Characteristics of recent clinical studies on mtDNA.
| First Author, Year of Publication | Patient Population | Population Size | Serum or Plasma | Results regarding mtDNA levels |
|---|---|---|---|---|
| Bhagirath, 2015 | Severe Sepsis | 12 | Plasma | Elevated in patients with severe sepsis versus healthy controls |
| Krychtiuk, 2015* | Critically Ill Medicine Patients | 156 | Plasma | Elevated in critically ill medicine patients versus healthy controls Associated with mortality |
| Krychtiuk, 2015* | Cardiothoracic Surgery | 72 | Plasma | Not elevated in post-surgery patients versus healthy controls Not associated with mortality |
| Timmermans, 2016 | Septic Shock | 121 | Plasma | Elevated in patients with septic shock versus healthy controls Not associated with mortality |
| Schäfer, 2016 | Sepsis | 165 | Serum | Elevated in patients with sepsis versus healthy controls Associated with mortality |
| Omura, 2016 | Post-Cardiac Arrest | 21 | Plasma | Elevated in patients post-cardiac arrest Not associated with mortality |
This paper included 228 patients; 156 medical ICU and 72 cardiothoracic patients.
CONCLUSION
In this review, we discuss the functions and molecular regulation of mtDNA as a DAMP in addition to some of the most recent studies investigating mtDNA in critically ill patients. All of the studies presented illustrate that circulating mtDNA is elevated in critically ill patients. However, it remains unclear whether this elevation in mtDNA results from the severity of illness alone or whether mtDNA actively contributes to disease pathogenesis through interaction with TLR9 or inflammasomes (13). Additional studies are needed to explore the role of mtDNA in critically ill patients and determine if mtDNA has promise as a biomarker of disease severity or mortality in critical illness.
Key points.
mtDNA is a DAMP capable of propagating an immune response through its interaction with TLR9 and inflammasomes.

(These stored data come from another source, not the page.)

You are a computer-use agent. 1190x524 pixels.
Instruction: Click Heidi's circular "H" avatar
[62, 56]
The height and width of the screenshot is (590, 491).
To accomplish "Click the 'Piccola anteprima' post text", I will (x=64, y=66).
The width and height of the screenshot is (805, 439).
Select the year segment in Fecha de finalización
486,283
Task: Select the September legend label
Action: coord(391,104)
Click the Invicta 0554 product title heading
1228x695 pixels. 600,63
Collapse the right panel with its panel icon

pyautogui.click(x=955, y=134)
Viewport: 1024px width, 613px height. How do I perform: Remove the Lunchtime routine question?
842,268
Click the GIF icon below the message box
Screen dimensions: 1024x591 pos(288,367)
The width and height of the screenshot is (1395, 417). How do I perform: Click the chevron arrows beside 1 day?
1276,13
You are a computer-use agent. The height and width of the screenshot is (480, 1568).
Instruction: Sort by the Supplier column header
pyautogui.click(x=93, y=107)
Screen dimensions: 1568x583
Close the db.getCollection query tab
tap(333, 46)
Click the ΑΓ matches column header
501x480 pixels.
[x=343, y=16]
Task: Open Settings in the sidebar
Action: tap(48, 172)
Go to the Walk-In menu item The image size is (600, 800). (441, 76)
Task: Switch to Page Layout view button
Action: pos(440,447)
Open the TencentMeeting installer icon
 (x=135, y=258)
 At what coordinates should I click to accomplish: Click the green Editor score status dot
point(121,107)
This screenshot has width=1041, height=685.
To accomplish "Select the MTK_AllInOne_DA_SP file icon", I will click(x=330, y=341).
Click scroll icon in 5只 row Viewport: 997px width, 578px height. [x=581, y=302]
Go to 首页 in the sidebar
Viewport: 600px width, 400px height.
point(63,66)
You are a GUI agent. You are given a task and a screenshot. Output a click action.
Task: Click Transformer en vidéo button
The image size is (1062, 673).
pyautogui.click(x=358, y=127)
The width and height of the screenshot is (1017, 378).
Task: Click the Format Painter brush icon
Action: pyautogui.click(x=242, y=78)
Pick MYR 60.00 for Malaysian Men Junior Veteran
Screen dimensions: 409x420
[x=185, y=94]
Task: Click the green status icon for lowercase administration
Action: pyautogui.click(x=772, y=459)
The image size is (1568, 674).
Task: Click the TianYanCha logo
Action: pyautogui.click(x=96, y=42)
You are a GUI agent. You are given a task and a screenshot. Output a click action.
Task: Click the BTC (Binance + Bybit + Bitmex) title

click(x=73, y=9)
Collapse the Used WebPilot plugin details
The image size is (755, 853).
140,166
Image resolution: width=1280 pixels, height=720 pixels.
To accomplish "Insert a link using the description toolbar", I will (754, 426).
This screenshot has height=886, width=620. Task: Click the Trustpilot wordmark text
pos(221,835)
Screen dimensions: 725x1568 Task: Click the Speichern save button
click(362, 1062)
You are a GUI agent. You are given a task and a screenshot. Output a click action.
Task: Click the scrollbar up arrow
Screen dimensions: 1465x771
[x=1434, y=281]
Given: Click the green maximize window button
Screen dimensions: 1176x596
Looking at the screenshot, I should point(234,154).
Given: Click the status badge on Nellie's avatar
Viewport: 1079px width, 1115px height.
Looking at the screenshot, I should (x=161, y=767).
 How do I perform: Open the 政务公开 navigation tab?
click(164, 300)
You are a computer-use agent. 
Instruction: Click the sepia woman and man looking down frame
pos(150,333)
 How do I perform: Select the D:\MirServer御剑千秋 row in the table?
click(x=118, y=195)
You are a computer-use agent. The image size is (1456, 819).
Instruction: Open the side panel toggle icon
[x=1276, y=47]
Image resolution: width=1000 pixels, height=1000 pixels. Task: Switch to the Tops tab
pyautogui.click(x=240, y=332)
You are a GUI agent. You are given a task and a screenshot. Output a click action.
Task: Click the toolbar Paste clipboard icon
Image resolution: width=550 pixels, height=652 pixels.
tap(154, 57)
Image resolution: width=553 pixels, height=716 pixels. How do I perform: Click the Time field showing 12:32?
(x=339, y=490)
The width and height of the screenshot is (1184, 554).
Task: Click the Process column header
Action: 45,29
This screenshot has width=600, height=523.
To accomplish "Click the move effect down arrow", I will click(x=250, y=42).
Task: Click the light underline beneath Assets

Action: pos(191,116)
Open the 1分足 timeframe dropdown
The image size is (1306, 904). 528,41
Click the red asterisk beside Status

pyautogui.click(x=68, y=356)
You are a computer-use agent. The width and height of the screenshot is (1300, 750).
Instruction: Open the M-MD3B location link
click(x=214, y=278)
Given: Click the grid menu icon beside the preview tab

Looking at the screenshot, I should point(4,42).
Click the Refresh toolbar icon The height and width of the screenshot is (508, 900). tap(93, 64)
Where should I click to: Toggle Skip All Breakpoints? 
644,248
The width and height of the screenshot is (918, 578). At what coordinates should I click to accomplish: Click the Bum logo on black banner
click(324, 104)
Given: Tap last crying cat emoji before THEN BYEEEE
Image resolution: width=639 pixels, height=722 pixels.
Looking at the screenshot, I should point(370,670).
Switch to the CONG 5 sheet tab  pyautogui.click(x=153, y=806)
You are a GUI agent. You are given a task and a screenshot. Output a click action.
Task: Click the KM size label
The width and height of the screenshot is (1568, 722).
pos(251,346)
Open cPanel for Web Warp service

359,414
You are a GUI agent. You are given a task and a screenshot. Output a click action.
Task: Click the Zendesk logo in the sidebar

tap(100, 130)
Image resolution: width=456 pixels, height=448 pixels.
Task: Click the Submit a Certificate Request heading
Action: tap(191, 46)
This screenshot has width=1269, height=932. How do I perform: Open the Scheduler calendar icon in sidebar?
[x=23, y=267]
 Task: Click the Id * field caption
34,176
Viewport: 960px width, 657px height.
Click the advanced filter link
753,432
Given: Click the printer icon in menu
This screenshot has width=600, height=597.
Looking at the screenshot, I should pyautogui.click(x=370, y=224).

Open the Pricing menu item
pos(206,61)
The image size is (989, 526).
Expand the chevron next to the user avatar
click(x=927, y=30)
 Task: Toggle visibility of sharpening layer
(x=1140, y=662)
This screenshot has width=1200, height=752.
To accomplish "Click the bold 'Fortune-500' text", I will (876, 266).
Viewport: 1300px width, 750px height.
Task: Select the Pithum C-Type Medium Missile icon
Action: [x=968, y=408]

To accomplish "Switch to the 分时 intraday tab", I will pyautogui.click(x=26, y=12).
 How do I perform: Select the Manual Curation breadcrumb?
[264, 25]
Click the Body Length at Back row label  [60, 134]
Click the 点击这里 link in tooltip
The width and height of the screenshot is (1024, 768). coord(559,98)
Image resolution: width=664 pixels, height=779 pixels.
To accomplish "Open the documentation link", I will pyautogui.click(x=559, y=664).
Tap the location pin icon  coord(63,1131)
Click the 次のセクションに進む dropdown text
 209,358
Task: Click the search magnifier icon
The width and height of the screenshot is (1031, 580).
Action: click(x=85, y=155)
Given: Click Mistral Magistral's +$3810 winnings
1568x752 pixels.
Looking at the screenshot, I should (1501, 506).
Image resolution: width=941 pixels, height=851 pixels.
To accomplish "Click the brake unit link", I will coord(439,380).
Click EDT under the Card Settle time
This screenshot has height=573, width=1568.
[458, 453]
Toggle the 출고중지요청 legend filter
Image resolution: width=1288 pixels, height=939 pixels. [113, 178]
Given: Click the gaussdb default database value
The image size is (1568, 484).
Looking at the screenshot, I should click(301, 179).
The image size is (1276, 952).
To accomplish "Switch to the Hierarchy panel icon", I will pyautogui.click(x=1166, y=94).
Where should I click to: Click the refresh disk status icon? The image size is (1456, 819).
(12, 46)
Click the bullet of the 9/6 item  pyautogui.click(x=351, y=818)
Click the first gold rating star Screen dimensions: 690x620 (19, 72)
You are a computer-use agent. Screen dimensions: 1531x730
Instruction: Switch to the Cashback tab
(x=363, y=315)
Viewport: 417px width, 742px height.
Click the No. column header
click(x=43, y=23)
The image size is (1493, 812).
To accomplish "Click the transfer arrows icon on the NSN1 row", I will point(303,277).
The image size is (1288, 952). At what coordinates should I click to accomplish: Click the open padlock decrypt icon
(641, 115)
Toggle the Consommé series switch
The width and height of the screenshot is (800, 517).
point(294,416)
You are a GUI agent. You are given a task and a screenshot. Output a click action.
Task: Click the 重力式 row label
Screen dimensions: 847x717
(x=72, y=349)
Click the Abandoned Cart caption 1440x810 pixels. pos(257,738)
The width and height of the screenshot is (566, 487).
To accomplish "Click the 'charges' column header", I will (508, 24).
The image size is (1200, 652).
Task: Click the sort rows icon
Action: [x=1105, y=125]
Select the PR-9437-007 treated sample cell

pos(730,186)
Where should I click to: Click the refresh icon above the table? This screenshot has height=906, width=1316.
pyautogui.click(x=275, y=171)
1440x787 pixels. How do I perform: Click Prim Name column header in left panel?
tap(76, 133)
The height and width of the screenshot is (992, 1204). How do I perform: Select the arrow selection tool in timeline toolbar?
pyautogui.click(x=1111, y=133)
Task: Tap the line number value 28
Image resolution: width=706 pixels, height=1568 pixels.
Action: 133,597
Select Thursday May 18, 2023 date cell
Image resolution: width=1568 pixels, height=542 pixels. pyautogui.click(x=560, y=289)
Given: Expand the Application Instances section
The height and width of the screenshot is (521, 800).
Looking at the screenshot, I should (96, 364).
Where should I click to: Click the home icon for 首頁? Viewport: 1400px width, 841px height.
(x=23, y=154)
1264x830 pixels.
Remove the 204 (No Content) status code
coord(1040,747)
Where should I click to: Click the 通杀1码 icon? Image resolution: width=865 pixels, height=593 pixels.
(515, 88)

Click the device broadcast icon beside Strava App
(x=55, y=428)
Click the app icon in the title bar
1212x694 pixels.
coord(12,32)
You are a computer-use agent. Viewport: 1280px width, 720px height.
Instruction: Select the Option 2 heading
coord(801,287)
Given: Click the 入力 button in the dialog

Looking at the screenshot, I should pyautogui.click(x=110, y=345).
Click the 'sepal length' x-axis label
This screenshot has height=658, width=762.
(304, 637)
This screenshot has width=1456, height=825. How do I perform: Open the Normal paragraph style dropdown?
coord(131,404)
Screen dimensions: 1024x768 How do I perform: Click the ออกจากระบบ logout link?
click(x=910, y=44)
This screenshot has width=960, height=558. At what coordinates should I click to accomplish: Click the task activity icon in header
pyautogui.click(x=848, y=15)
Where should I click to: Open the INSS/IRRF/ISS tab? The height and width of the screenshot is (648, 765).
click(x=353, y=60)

mtDNA is elevated in critically ill patients.
Clinical trials provide conflicting evidence about whether or not mtDNA is associated with mortality in critically ill patients.
Acknowledgments
We thank Dr. Ilias I Siempos who provided his valuable insight and expertise on this article.
Financial support and sponsorship: This work was supported by NIH grant P01 HL1008801, R01 HL079904 and R01HL060234 to A.M.K.C., and Department of Medicine Seed Grants for Innovative Research (Weill Cornell Medicine) to K. N.
Footnotes
Conflicts of interest: The authors declare that they have no conflict of interest.